> TASK INPUTS:
((
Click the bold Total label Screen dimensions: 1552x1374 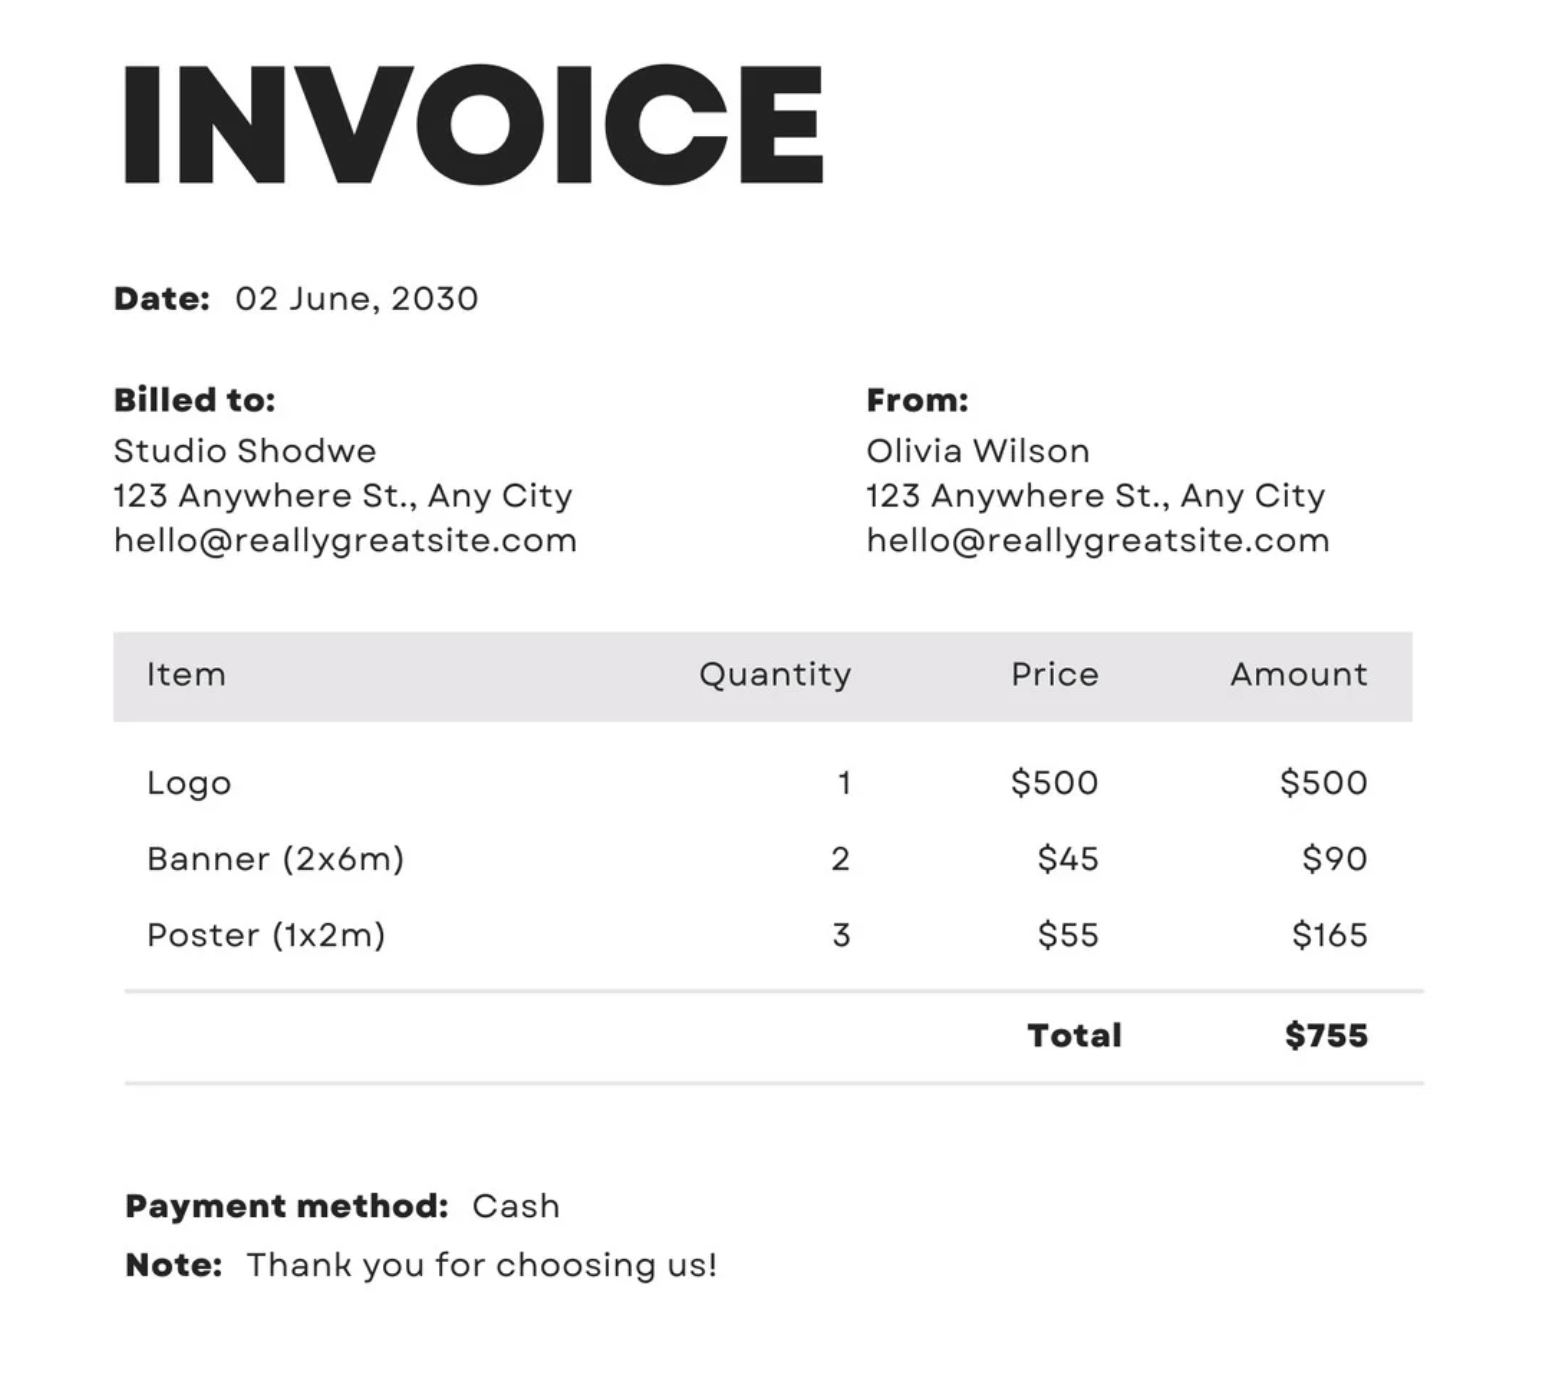point(1074,1036)
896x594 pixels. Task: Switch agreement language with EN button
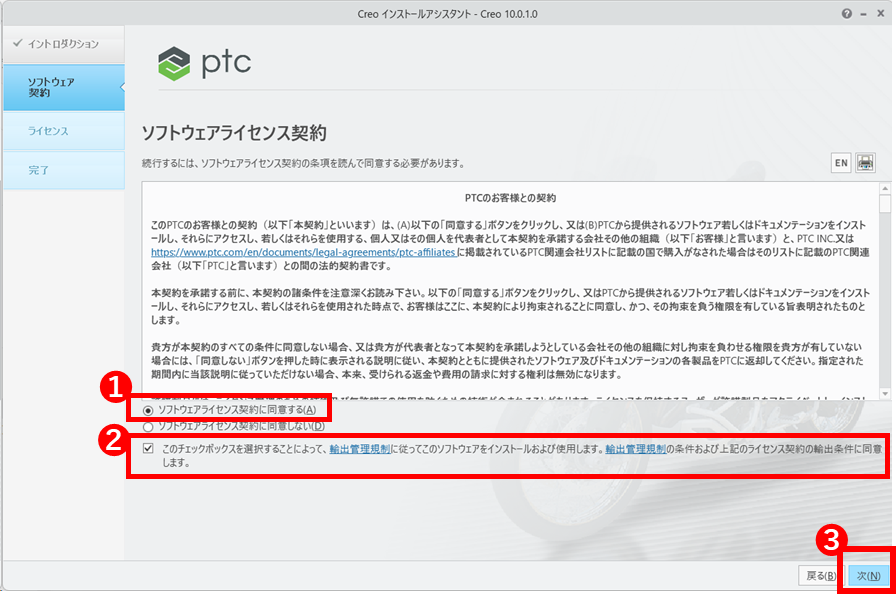pyautogui.click(x=841, y=163)
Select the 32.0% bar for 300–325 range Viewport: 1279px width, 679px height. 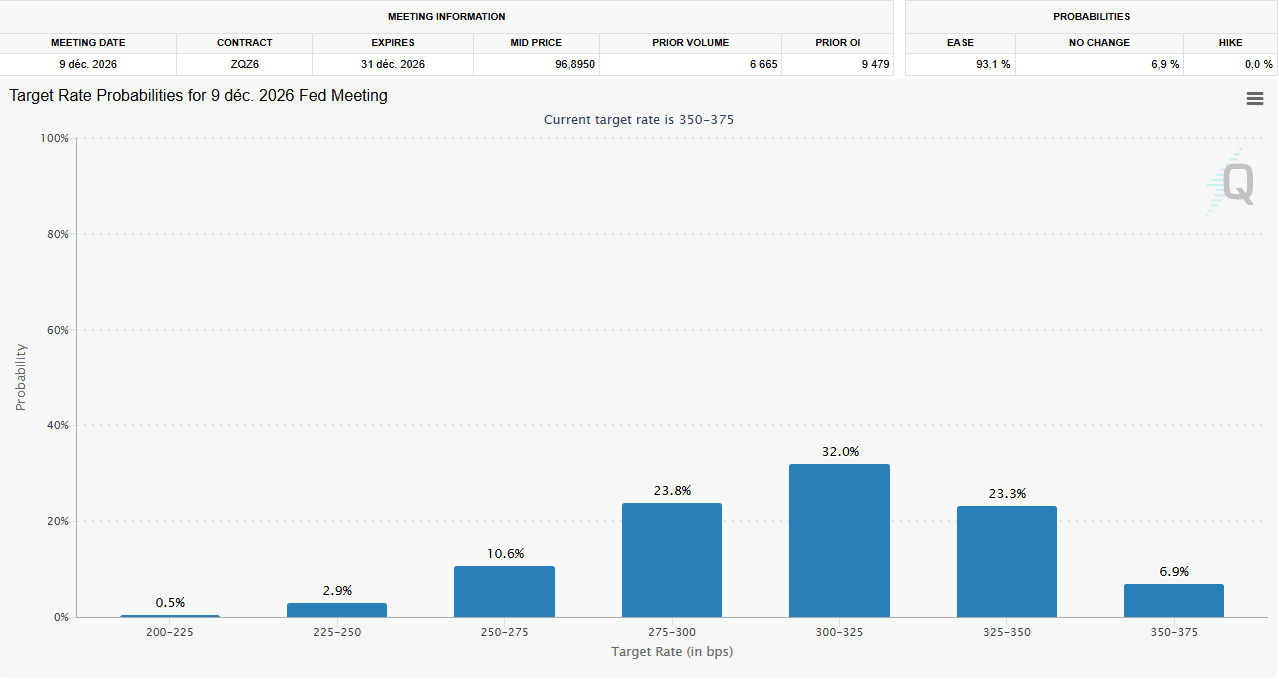839,540
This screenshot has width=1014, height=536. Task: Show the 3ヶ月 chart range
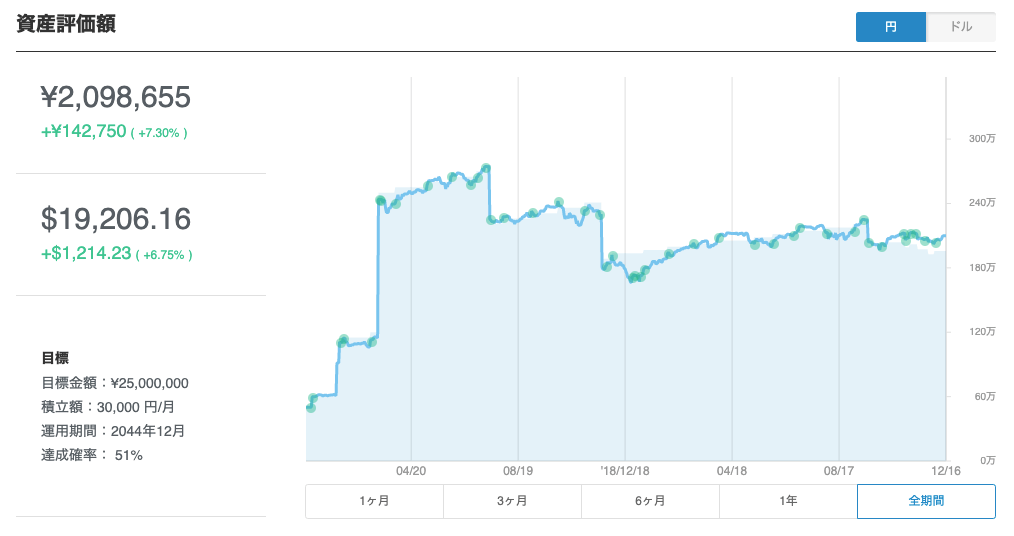[x=512, y=501]
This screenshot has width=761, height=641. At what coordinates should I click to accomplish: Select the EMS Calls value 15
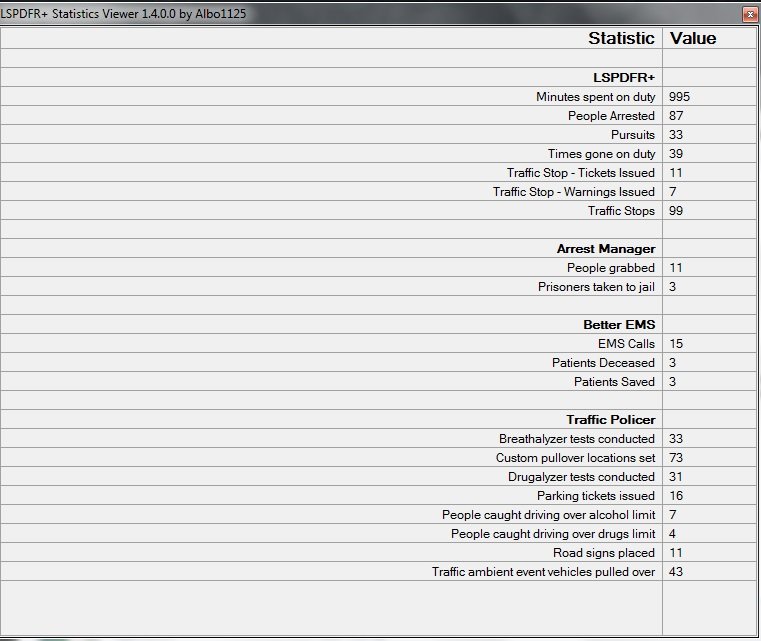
))
> WHAT THIS TASK INVOLVES: Exact copy, pictures excluded: print only the lines from the line containing "This screenshot has width=1014, height=536." through the end of the records.

> WRITTEN REPLY:
This screenshot has width=1014, height=536. Task: Show the 3ヶ月 chart range
[x=512, y=501]
This screenshot has width=761, height=641. At what coordinates should I click to accomplish: Select the EMS Calls value 15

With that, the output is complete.